Артём дождался, когда все немного притихли, и вдруг — прямо за столом, при всех:
— Мам. Ну ты же видишь, у меня беда. Серьёзная. Мне надо сегодня закрыть часть долгов. Иначе завтра уже люди приедут, начнут давить. Дай мне эти деньги… ну, что вам подарили. Я потом верну, клянусь.
В комнате стало так тихо, что слышно было, как холодильник щёлкает.
Николай Иванович ударил ладонью по столу:
— Нет.
— Пап, ты чего? — Артём резко посерел. — Это вообще не твои деньги. Это маме дарили.
Кристина добавила, уже с обидкой:
— Ну да… вам шторы важнее, чем будущий внук, получается?
Лида не выдержала:
— Ребёнку ты, Кристина, памперсы купишь на «HOME SWEET HOME»? Или на неоновую надпись молоко выдадут?
Артём поднялся:
— Мам.
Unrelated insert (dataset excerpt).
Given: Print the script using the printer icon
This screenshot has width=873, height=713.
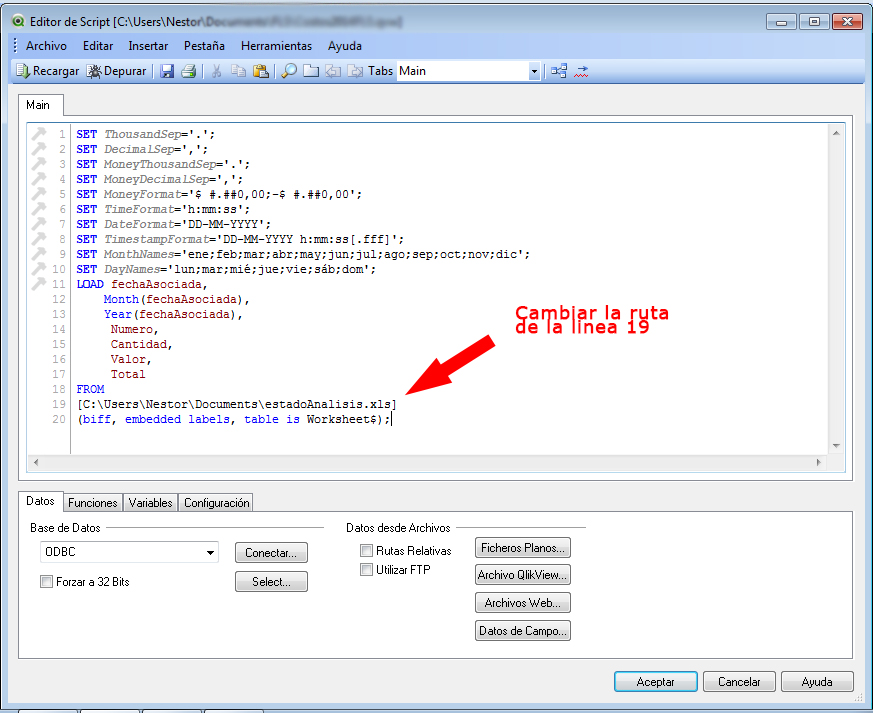Looking at the screenshot, I should 186,71.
Или ты помогаешь, или мы сейчас встаём и уезжаем. И ребёнка этого ты не увидишь. Я не шантажирую… я просто говорю, как будет. Мне не до ваших семейных спектаклей.
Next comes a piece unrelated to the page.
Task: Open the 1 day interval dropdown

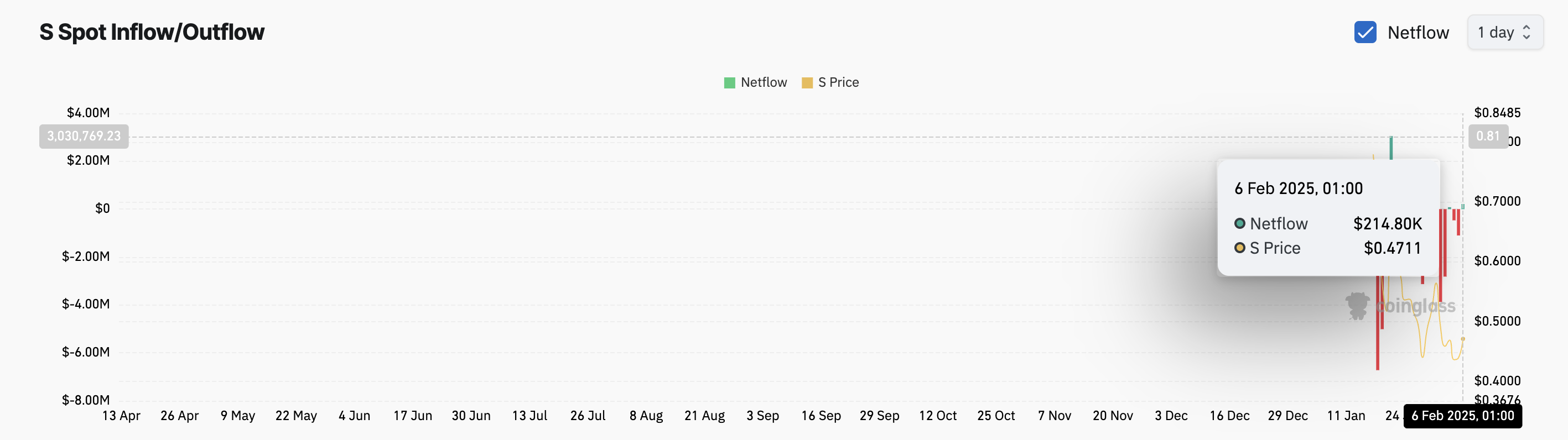Action: [1504, 32]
Валентина Петровна почувствовала, как внутри всё сжалось: страх, стыд, и самое мерзкое — облегчение от того, что её всё ещё «нуждаются». Вот она, роль, в которой она понятная: спасательница.
— Николя, не кричи… — тихо сказала она мужу. — Давай не при людях.
— При людях как раз, — Николай Иванович посмотрел на неё тяжело. — Чтоб потом не говорила, что не понимала.
Валентина Петровна кивнула… и всё равно сделала по-своему.
Она вышла «за тарелками» в кладовку, а Артём пошёл следом, будто случайно. Там, среди банок с огурцами, она сунула ему коробку с конвертами.
— Мам… — Артём выдохнул. — Спасибо. Я потом…
— Иди, — оборвала она. — Только… аккуратнее. Пожалуйста.
На пороге кладовки стояла Ольга. Не кричала. Не плакала. Просто смотрела так, будто её тихо отодвинули в сторону, как табуретку.
— Понятно, — сказала она и ушла к детям.
Послевкусие
Праздник доиграли как могли: кто-то натянуто пел, кто-то доедал селёдку под шубой, кто-то делал вид, что «ну всякое бывает». Кристина уснула на диване — усталость взяла своё, и во сне её лицо вдруг стало обычным, почти детским, без этой защитной маски. Артём куда-то выбегал «по звонку», Николай Иванович курил один за баней и не заходил в дом.
Вечером, когда все разъехались, Валентина Петровна мыла тарелки — вручную, потому что посудомойку ещё не успели даже распаковать, — и вдруг поняла, что руки у неё дрожат не от усталости. От пустоты.
Лида тихо сказала, без злости:
— Не в коня корм, Валя. Ты же сама это знаешь. Просто тебе страшно признаться.
Николай Иванович не ругался. Он только сел на табурет и устало произнёс:
— Дом построили. А счастье всё равно в кредит получилось.
Ольга уехала рано утром, оставив на столе список: «что купить детям в школу», и короткое «Мам, береги себя». Рашид на прощание пожал Николаю Ивановичу руку и сказал: «Спасибо, что пустили», будто это он был чужой, а не тот, кто петли подтянул и молча вынес мусор.
* * *
Через месяц Артём снова позвонил. Вернее, даже не позвонил.
Номер карты скинул сообщением. И коротко написал: «Мам, срочно. Потом объясню».
Валентина Петровна долго смотрела на экран. Потом набрала ответ, стёрла, набрала снова.
За окном шёл дождь. Посудомойка так и стояла в коробке — некому было подключить.